Botswana is now selling licenses for poachers to shoot 287 elephants, as the hunting season begins on April 6.
Licenses are also on sale for tourists to kill zebras, leopards, and buffaloes, with many hunters expected to arrive from the U.S.
Botswana was once described as “the last sanctuary for elephants in Africa”, after former President Ian Khama imposed a hunting ban in 2014.
The ban sought to halt the rapid decline in elephants, whose population plummeted at the hands of poachers. Indeed, the first Great Elephant Census found that the number of African elephants had dropped by a staggering 30% (or 144,000) in just seven years, from 2007 to 2014.
Many elephants sought refuge in Botswana from neighboring countries, where poaching is big business.
However, the ban was overturned in 2019 by Khama’s predecessor, Mokgweetsi Masisi, who received widespread international condemnation.
Masisi argued that hunting was necessary, since elephants were increasingly destroying crops and encroaching on rural villages, with 36 people trampled to death between 2009 and 2018.

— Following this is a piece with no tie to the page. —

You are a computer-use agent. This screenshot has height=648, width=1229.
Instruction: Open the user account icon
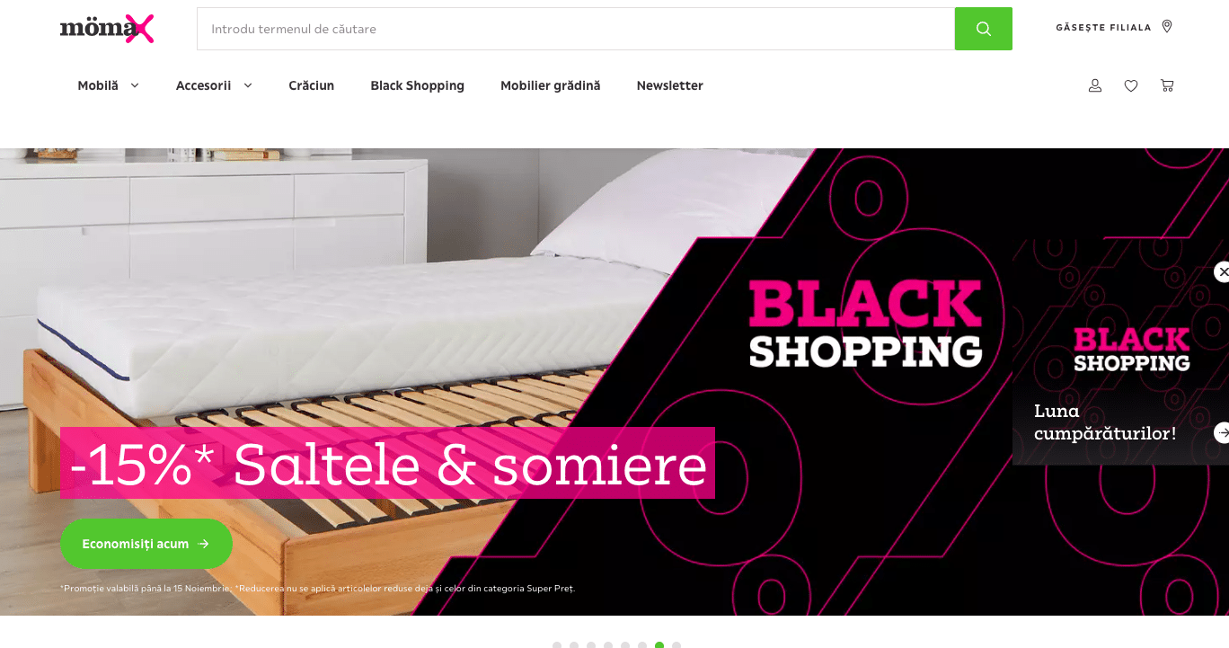[x=1095, y=85]
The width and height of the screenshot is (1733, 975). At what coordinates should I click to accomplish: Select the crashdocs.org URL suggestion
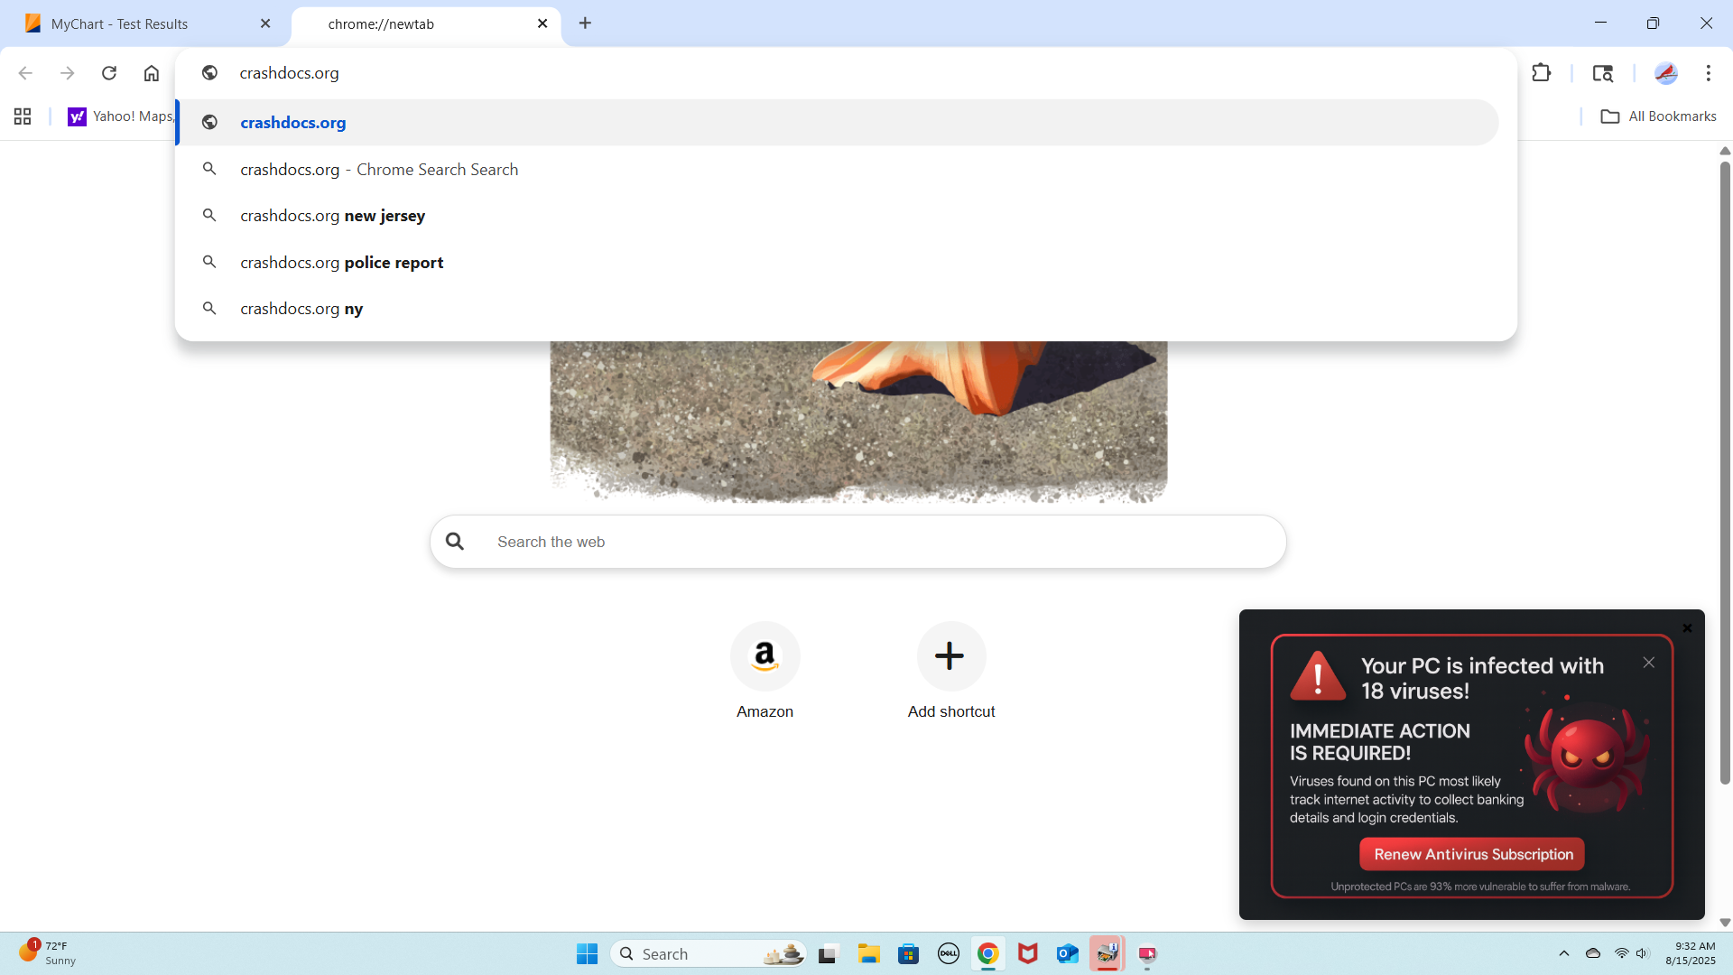[x=293, y=123]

But according to conservationists, hunters often target the biggest elephants, who roam in the deep bush far away from villages.
In 2019, the charity Elephants Without Borders reported a 500% increase in fresh carcasses strewn across the country, with the majority of them violently killed by poachers.
“The sad thing is that when you see the population of elephants is reducing at a drastic rate in much of Africa and could go extinct in the years to come. We shouldn't be killing elephants in Botswana. We should be setting the example", said Khama.
Khama had previously criticized the Trump Administration for allowing the import of tusks and skins of elephants killed in Botswana, even though the country’s hunting ban was still in place.